Supplied data →
++++++++
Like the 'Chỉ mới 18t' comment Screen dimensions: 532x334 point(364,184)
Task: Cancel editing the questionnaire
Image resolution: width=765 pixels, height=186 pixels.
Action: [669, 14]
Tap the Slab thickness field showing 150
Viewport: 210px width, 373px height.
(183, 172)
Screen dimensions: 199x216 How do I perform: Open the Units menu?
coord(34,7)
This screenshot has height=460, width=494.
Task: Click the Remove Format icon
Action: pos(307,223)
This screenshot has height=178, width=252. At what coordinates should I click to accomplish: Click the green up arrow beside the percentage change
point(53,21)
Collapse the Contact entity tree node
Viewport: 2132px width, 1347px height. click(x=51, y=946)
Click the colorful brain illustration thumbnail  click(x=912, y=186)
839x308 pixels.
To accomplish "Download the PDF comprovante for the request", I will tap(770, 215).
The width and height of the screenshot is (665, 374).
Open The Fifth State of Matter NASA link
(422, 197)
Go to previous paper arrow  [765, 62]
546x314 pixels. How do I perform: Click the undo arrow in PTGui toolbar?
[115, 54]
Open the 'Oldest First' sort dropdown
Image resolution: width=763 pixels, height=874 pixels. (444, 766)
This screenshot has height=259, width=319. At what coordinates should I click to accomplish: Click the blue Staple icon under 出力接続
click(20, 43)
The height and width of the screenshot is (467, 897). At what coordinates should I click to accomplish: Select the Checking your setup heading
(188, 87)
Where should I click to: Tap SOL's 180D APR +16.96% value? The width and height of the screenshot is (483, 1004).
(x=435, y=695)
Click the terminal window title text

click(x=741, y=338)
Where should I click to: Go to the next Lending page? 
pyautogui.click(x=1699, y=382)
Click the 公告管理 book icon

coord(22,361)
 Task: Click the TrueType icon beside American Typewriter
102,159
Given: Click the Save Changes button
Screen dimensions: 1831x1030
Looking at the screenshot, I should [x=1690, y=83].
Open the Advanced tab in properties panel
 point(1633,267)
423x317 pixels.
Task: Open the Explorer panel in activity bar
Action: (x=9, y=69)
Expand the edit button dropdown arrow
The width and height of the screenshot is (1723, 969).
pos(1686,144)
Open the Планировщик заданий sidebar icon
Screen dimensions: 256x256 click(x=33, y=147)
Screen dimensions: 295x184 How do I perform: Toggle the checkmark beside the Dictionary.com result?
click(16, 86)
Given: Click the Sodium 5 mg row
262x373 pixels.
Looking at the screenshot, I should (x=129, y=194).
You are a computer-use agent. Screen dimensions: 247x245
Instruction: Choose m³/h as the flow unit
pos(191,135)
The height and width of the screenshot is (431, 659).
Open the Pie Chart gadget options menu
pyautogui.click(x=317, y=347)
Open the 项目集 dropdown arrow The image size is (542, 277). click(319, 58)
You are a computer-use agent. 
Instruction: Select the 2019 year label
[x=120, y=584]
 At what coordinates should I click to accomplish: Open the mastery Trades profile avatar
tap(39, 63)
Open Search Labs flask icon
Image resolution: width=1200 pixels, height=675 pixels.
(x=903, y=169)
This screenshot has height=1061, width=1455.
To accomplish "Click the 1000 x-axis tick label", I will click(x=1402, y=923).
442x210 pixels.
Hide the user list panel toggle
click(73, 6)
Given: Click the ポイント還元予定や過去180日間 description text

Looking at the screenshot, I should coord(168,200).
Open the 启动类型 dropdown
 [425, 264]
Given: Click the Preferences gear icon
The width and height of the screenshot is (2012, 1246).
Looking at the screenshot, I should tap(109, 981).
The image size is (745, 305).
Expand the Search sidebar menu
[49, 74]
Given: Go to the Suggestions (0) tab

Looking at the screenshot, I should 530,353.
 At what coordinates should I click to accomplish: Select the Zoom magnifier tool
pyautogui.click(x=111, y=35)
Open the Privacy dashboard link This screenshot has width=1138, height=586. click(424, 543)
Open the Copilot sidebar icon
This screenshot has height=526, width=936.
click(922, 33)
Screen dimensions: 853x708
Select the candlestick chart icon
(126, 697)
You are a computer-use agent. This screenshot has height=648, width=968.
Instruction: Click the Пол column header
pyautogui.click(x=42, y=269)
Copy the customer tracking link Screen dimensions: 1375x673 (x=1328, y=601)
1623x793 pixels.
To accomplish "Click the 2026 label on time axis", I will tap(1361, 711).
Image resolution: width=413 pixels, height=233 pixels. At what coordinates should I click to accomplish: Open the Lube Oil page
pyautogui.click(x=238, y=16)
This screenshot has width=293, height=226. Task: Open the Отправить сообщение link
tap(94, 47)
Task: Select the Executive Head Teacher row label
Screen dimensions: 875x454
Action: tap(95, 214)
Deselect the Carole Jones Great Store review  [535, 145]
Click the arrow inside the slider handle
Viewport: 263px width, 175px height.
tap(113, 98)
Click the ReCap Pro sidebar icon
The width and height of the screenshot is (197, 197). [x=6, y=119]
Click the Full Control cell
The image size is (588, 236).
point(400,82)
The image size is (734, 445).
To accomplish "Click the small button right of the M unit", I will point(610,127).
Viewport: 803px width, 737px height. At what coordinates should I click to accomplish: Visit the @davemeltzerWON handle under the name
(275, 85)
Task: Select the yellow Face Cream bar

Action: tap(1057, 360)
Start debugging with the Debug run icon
++++++++
Identify every line of the data above that contains the string "Task", matching case exactly, and copy each of those lines.

Response below →
Task: Cancel editing the questionnaire
Task: Click the Remove Format icon
 Task: Click the TrueType icon beside American Typewriter
Task: Open the Explorer panel in activity bar
This screenshot has width=293, height=226. Task: Open the Отправить сообщение link
Task: Select the Executive Head Teacher row label
Task: Select the yellow Face Cream bar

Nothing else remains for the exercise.